I rubbed back Sitwell's whiskers with the tips of my fingers. His blood had already drained to the lowest parts of his body, and his skin was cold and rubbery to the touch. The area right above the puncture looked like it had been ripped with an upward motion, like a wood splinter being torn loose from the grain of the skin.

'If someone did put a needle in him, what do you think it might have been loaded with?' I said.

'Air would do it. A bubble can stop up an artery like a cork in a pipe.'

I turned toward the deputy, who was sitting in a chair now, still staring up at the silent talk show on television. His name was Expidee Chatlin, and he had spent most of his years with the department either as a crossing guard at parish elementary schools or escorting prisoners from the drunk tank to guilty court.

'Were you here all night, Expidee?' I asked.

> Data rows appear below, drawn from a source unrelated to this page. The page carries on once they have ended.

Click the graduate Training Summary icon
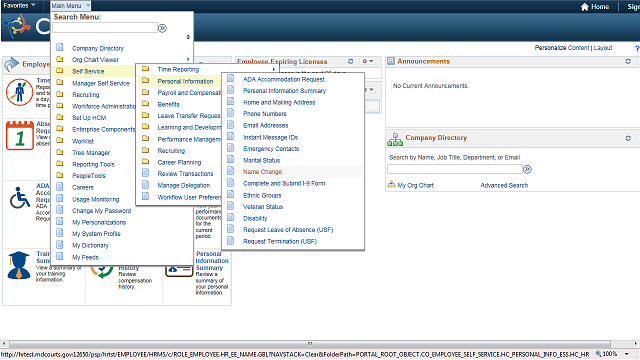click(19, 265)
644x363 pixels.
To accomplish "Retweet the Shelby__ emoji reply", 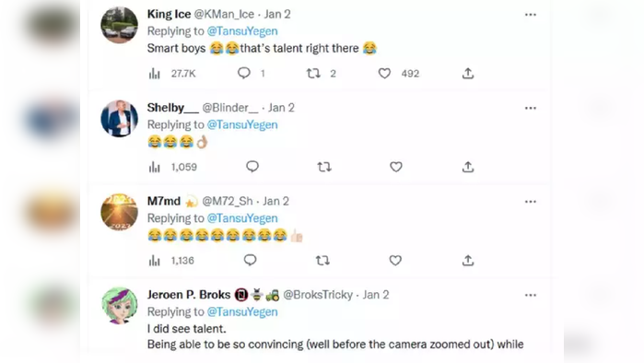I will (x=324, y=167).
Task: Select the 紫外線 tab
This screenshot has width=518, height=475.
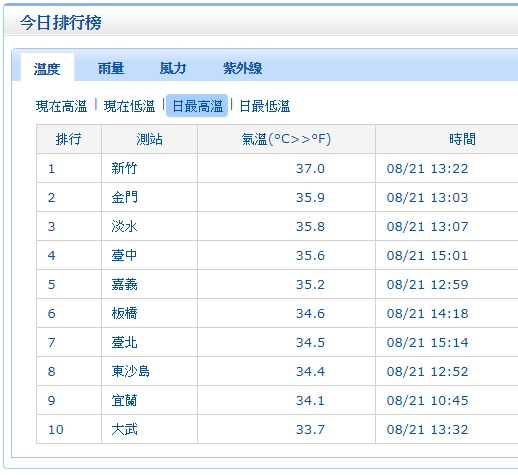Action: pos(242,68)
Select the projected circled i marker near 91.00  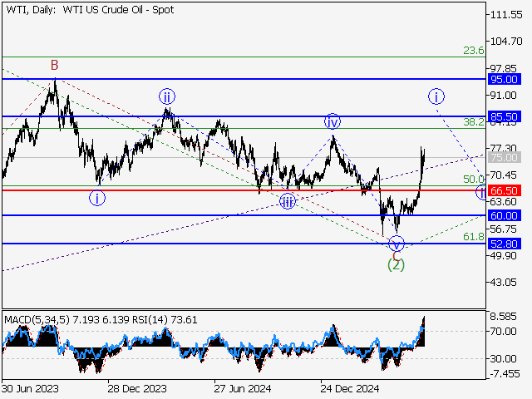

'Sure, what you t'ink, Dave?' He had narrow shoulders and wide hips, a thin mustache, and stiff, black hair that no amount of grease seemed capable of flattening on his skull.

'Who came in the room during the night?' I asked.

'Hospital people. They's some ot'er kind working here?'

'What kind of hospital people, Expidee?'

'Nurses, doctors, all the reg'lar people they got working here.' He took a fresh toothpick from his shirt pocket and inserted it in the corner of his mouth. His eyes drifted back up to the television set. The doctor went out into the hall. The nurse began untaping the IV needle from Sitwell's arm. I reached up and punched off the television set.